Su proyección internacional se da a continuación, cuando Hemingway lo anima a que se traslade a Nueva York para difundir sus dibujos sobre la guerra, que acabarían exponiéndose en el MoMA en 1938. La figura de Quintanilla comenzó a ser tan popular en Estados Unidos, que le propusieron participar en la Exposición Universal de Nueva York, en 1939. Es entonces cuando —como Pablo Picasso había hecho un par de años atrás en París con el Guernica— Quintanilla realiza cinco grandes frescos bajo el título “Ama la paz, odia la guerra”, donde retrata el horror del siglo XX en diferentes pinturas que titula “Hambre”, “Dolor”, “Destrucción”, “Huida” y “Soldados”. Sus murales, sin embargo, nunca llegarían a exponerse en la ciudad neoyorquina y acabarían perdiéndose. “Hay una diferencia enorme con el Guernica: Picasso nunca estuvo en la guerra civil y, desde la distancia, esperaba que se pudiera ganar; Quintanilla había visto todas sus atrocidades y era consciente de que los republicanos la habían perdido”, precisa López Sobrado.
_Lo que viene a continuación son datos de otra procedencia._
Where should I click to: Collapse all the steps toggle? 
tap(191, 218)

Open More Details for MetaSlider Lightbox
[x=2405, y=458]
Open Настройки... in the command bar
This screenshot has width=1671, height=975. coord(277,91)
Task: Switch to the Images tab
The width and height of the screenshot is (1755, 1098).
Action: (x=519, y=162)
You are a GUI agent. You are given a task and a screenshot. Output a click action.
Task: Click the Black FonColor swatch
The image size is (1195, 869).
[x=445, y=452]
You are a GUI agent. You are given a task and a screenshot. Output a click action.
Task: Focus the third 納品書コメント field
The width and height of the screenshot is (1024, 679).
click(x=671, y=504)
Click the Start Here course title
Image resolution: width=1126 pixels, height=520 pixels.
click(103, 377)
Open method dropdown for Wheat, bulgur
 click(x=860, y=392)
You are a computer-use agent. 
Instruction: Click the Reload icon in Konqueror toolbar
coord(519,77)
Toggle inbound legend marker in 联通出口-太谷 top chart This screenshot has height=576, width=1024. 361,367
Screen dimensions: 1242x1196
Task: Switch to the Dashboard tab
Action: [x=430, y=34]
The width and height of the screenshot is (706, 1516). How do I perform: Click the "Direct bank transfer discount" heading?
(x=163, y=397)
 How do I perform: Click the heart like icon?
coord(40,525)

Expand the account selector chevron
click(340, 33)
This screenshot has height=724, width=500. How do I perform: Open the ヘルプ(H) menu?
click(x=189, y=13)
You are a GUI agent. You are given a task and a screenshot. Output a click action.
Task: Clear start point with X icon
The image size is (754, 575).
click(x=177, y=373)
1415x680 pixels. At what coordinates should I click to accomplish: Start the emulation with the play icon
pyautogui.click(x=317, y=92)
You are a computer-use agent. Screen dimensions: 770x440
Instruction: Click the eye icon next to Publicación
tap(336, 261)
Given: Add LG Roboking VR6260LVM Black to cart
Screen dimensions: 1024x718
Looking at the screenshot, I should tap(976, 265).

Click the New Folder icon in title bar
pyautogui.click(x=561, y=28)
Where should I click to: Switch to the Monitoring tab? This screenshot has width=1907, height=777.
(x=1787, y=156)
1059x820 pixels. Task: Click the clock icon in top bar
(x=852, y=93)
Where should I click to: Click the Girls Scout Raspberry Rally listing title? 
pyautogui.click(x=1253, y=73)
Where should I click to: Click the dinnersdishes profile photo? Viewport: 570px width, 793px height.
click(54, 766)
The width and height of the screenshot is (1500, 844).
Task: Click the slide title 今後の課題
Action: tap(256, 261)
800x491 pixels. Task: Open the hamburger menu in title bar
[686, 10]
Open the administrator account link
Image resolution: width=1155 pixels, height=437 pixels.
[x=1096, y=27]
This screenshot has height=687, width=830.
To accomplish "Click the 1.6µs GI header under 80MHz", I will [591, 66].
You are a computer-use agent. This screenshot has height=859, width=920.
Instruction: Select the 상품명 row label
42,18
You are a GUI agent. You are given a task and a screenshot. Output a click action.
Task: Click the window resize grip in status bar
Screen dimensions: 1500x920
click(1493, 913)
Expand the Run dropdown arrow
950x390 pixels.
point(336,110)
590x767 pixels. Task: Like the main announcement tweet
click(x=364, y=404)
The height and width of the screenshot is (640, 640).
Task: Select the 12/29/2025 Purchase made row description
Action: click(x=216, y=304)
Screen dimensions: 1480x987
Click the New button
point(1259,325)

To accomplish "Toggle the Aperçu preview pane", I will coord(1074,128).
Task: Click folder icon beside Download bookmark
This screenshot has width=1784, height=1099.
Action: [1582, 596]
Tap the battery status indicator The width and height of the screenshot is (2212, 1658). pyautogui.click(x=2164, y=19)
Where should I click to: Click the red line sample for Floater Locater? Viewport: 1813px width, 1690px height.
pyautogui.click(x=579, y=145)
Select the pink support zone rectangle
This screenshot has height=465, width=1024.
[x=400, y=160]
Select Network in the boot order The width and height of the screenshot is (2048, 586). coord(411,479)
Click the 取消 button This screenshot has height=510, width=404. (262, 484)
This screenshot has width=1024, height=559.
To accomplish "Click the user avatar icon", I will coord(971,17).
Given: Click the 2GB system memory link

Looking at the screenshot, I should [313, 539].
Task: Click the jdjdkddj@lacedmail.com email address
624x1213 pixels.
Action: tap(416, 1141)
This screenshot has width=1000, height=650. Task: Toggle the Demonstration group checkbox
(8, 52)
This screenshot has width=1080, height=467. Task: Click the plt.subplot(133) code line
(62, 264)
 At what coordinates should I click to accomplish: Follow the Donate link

La vida continúa en Estados Unidos, donde prospera como muralista y llega a participar en la película “Hombres intrépidos” de John Ford como uno de los escenógrafos elegidos por el director norteamericano. El acontecimiento le permitió conocer y retratar a un actor de leyenda, Gary Cooper. Más adelante, Quintanilla afronta un duro episodio de amnesia, causado por los traumas de la guerra, y trata de recuperar tanto la memoria como su mejor versión como pintor… pero comienza a ser consciente de que vive en un mundo distinto, en el que él solo es un exiliado. “Se reúne con artistas españoles y trata de regresar a España, porque a Quintanilla le aterra morir en el exilio”, comenta López Sobrado. Lo logra, finalmente, en 1976. Muere solo dos años después. Ni siquiera le dio tiempo a presenciar las exposiciones que le preparaban los museos de Madrid y Santander. “Me resulta interesante cómo personajes que han vivido situaciones terribles tienen el deseo de contarlas a través de sus escritos o sus dibujos”, destaca Esther López Sobrado sobre Quintanilla y la obra “Los rehenes del Alcázar”. A pesar de ello (o precisamente, por esa necesidad de contar la verdad), la biógrafa reconoce que el artista republicano “sigue apareciendo como un monstruo”, inmerso en un revisionismo histórico contra el que “es muy difícil luchar porque tiene su público”. Ahora, la reedición permitirá seguir acercándose a un testimonio cuyo protagonista merece, realmente, contar su vida como lo que es: una verdadera novela.